Ada dua bentuk gambar dende berwarna biru di tengah jalan, tak jauh dari mulut gang. Tembok tinggi di sisi kiri-kanan gang dipenuhi gambar warna-warni dan juga beragam tanaman dalam pot. Jejeran pot dicat senada dengan warna tembok.
”Daripada anak-anak main gawai terus atau sekadar menonton, lebih bagus mereka bermain seperti ini. Lebih sehat karena mereka bergerak. Sekaligus kami memperkenalkan permainan tradisional. Kami dan pemuda-pemuda di sini memang sengaja memilih tema permainan tradisional untuk menghias lorong supaya tidak sekadar gambar, tapi bisa dimanfaatkan,” kata Razak (50), warga RT 005 RW 007, Kelurahan Mappala.
Ini adalah model kebangkitan dari sel kota dan sel ekonomi.
Saat anak-anak bermain, orangtua mereka juga bersantai di tepi gang. Sebagian tampak masih menyelesaikan gambar yang belum selesai dicat. Suasana sore di gang itu penuh keceriaan.

====

Instruksi Tugas:
A – Tuliskan kembali bagian teks tentang gang berhias permainan tradisional, mulai dari kata-kata yang memuat "Ada dua bentuk" dan berhenti setelah "007, Kelurahan Mappala.". Tukar "gawai" dengan "ponsel".
B – Lanjutkan teks tentang gang berhias permainan tradisional setelah kalimat terakhir yang tertulis.

====

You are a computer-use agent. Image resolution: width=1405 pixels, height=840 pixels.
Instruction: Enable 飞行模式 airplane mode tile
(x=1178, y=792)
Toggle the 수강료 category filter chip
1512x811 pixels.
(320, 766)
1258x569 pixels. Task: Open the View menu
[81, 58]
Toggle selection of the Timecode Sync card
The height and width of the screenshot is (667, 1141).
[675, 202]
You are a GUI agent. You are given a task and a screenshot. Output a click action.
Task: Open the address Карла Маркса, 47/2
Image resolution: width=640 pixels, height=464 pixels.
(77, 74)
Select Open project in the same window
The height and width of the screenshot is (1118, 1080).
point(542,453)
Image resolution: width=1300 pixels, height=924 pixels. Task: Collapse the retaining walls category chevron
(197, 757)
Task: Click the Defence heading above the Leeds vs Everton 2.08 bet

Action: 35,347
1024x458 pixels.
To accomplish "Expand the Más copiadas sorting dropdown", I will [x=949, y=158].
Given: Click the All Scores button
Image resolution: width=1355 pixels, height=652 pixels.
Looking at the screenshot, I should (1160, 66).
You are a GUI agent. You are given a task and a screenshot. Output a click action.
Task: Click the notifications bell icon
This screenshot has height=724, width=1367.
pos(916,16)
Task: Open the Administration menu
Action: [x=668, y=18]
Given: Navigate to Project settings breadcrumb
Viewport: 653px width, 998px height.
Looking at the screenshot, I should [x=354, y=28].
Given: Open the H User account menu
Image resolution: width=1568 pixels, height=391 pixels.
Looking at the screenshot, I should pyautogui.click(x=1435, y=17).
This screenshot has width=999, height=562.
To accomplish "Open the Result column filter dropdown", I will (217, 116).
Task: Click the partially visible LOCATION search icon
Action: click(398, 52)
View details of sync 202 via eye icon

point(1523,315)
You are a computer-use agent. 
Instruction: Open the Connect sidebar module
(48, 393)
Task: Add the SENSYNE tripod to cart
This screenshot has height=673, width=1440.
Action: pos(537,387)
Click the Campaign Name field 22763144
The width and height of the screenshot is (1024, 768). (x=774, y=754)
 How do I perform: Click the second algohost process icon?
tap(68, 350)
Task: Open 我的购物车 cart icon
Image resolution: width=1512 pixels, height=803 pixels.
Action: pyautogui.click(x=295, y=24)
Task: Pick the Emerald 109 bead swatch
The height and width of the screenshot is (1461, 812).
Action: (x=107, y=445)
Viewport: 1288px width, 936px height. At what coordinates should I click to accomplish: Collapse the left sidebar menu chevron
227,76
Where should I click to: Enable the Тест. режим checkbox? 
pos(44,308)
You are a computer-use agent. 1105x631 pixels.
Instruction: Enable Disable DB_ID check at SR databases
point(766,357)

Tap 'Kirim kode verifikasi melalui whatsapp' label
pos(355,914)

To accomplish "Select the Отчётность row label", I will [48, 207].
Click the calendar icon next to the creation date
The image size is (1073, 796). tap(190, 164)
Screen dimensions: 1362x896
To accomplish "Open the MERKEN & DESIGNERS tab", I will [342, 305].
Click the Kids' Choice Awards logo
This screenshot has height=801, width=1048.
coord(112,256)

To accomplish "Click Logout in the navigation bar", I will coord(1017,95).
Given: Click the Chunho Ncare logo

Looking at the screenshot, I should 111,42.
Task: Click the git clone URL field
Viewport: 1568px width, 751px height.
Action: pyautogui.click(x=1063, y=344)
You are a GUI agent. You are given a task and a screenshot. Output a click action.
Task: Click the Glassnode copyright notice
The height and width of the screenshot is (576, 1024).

====

Jawaban yang Diharapkan:
A –
Ada dua bentuk gambar dende berwarna biru di tengah jalan, tak jauh dari mulut gang. Tembok tinggi di sisi kiri-kanan gang dipenuhi gambar warna-warni dan juga beragam tanaman dalam pot. Jejeran pot dicat senada dengan warna tembok.
”Daripada anak-anak main ponsel terus atau sekadar menonton, lebih bagus mereka bermain seperti ini. Lebih sehat karena mereka bergerak. Sekaligus kami memperkenalkan permainan tradisional. Kami dan pemuda-pemuda di sini memang sengaja memilih tema permainan tradisional untuk menghias lorong supaya tidak sekadar gambar, tapi bisa dimanfaatkan,” kata Razak (50), warga RT 005 RW 007, Kelurahan Mappala.

B –
Di lorong-lorong lain, suasananya tak jauh berbeda. Anak-anak bermain ceria dan orangtua yang berbincang akrab penuh kehangatan. Lorong jadi serupa teras atau ruang tamu bagi orang dewasa dan menjadi taman bermain bagi anak-anak.
Seiring program Longwis yang dicanangkan Pemerintah Kota Makassar sejak awal tahun ini, lorong-lorong di Makassar dibenahi. Tahun ini targetnya sekitar 1.000 lorong yang dipoles dari total lebih dari 5.000 lorong di ibu kota Sulsel ini. Pembenahan akan terus dilakukan secara bertahap hingga seluruh lorong tersentuh.
Wali Kota Makassar M Ramdhan Pomanto mengatakan, program Longwis ini dijadikan model kebangkitan pascapandemi. Saat ini, geliat warga kian dinamis setelah kasus Covid-19 kian menurun, terlebih dengan capaian vaksinasi, termasuk vaksin penguat, yang sudah tinggi.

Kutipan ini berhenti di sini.